Covering every single aspect of building a fully-functional parser could take far more than two blog posts, so this code is provided to help readers understand all the things that go into making a parser. This code is provided under the BSD3 open source license with the hope that readers will feel comfortable forking and modifying this code to meet their needs.

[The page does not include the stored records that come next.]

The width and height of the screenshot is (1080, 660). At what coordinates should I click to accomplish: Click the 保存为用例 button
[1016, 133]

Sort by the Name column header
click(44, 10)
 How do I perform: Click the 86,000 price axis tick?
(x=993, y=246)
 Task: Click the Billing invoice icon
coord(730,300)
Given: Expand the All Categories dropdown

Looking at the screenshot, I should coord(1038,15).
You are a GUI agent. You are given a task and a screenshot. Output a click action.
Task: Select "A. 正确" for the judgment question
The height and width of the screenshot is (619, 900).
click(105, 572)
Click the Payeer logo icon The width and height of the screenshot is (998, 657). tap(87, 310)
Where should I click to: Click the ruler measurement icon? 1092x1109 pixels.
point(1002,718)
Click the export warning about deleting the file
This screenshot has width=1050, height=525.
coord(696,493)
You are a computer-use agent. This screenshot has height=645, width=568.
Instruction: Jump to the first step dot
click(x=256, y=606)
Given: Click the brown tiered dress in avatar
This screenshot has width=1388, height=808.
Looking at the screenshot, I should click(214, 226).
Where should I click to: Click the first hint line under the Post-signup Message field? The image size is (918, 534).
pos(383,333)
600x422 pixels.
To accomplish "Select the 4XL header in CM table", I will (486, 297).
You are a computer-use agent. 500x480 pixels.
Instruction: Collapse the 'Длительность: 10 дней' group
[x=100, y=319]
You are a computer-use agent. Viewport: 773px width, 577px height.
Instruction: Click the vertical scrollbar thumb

When we last left off, we were able to parse log files that looked like this:

GET 200
PUT 201
GET 404
POST 500

This simple format included just an HTTP method and an HTTP status code. Let's compare that to a full NCSA common log line:

216.74.39.38 - - [12/Jan/2015:20:37:55 +0000] "GET index.htm HTTP/1.0" 200 215

The space-delimited list of tokens corresponds to these values:

  1. IP address the request originated from
  2. The rfc931 id and user name ("-" means these are unknown)
  3. The timestamp of the request
  4. The request method
  5. The request URL
  6. The protocol (HTTP) and version (1.0) of the request
  7. The status code of the response
  8. The number of bytes transmitted in the response (not including the header)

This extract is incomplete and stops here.